Né à Liège en 1858, à cheval sur deux siècles, Eugène Ysaÿe a fait flamboyer l’archet de son violon dans le monde entier. Jusqu’à l’heure de son décès en 1931, Eugène Ysaÿe était considéré comme l’un des plus grands violonistes de son temps. Élève de Wienawski, de Vieuxtemps, ami de Camille Saint-Saëns, de César Franck, d’Ernest Chausson, intime de la Reine Élisabeth, Eugène Ysaÿe était une « superstar » de son époque, admiré de ses contemporains pour sa virtuosité, mais également la musicalité de son jeu.

Les amateurs de violon et mélomanes avertis connaissent sans doute ses six Sonates pour violon, Everest de l’archet, sommet de virtuosité, équivalent moderne des Sonates et Partitas de Jean-Sébastien Bach. Mais il ne s’agit là que de la partie émergée d’un iceberg jusque-là très peu exploré. Eugène Ysaÿe était en effet un compositeur talentueux, tout autant influencé par le grand romantisme de Schumann et Brahms, que par les modernités harmoniques de Wagner ou César Franck.

En 1886, nommé professeur au Conservatoire de Bruxelles, Eugène Ysaÿe prenait une sacrée revanche sur son passé. Il jouissait déjà̀ d’une réputation exceptionnelle ayant largement dépassé́ les frontières de la Belgique. Revanche ? Eugène a été élevé́ par son père, Nicolas, chef d’orchestre du théâtre d’opérettes liégeois. Eugène avait un frère, Joseph, avec qui il passait le plus clair de son temps dans les rues. Les gamins cherchaient essentiellement à s’amuser. Pourtant, Eugène n’avait que quatre ans et demi lorsque Nicolas le força à apprendre le solfège et, dans la foulée, le violon. Le paternel l’inscrivit au Conservatoire de Liège. Si Eugène y brillait, c’était par son absence car, dès qu’il le pouvait, il fuyait les cours de son professeur, M. Heynberg. Celui-ci s’agaçait du manque d’aptitude du garnement et, après exactement huit semestres, il finit par clamer haut et fort auprès de Nicolas :

— Allez au diable avec votre garnement de fils, faites-en un ramasseur de crottin, plutôt qu’un violoniste !

※

» **Les consignes**:
A) Répondez à ces questions sur l'extrait consacré à Eugène Ysaÿe :
(i) En quelle année Eugène Ysaÿe a-t-il été nommé professeur au Conservatoire de Bruxelles ?
(ii) Quel était le prénom de son frère ?
(iii) Quel âge avait Eugène lorsque son père l'a forcé à apprendre le solfège ?
B) Recopiez à l'identique le passage de l'extrait sur Eugène Ysaÿe qui va de « Les amateurs de » jusqu'à « ou César Franck. » inclus.

» **Enregistrements de texte et de pointage d'éléments**:
※

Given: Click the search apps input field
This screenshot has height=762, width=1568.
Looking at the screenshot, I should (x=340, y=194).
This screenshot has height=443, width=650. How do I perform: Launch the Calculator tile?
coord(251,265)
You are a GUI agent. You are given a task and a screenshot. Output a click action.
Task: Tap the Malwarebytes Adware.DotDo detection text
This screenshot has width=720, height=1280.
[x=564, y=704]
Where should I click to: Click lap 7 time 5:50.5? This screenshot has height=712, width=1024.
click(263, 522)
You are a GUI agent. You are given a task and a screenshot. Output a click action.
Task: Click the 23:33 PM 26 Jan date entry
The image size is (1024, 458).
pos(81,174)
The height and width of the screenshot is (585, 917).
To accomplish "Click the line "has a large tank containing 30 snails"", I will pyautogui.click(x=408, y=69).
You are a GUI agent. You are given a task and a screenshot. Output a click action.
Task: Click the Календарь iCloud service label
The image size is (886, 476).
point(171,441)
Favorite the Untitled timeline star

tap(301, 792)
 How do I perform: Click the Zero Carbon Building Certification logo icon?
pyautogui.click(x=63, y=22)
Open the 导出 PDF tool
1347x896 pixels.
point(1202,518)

※

» **Réponses par consigne**:
A)
(i) En 1886.
(ii) Joseph.
(iii) Quatre ans et demi.

B)
Les amateurs de violon et mélomanes avertis connaissent sans doute ses six Sonates pour violon, Everest de l’archet, sommet de virtuosité, équivalent moderne des Sonates et Partitas de Jean-Sébastien Bach. Mais il ne s’agit là que de la partie émergée d’un iceberg jusque-là très peu exploré. Eugène Ysaÿe était en effet un compositeur talentueux, tout autant influencé par le grand romantisme de Schumann et Brahms, que par les modernités harmoniques de Wagner ou César Franck.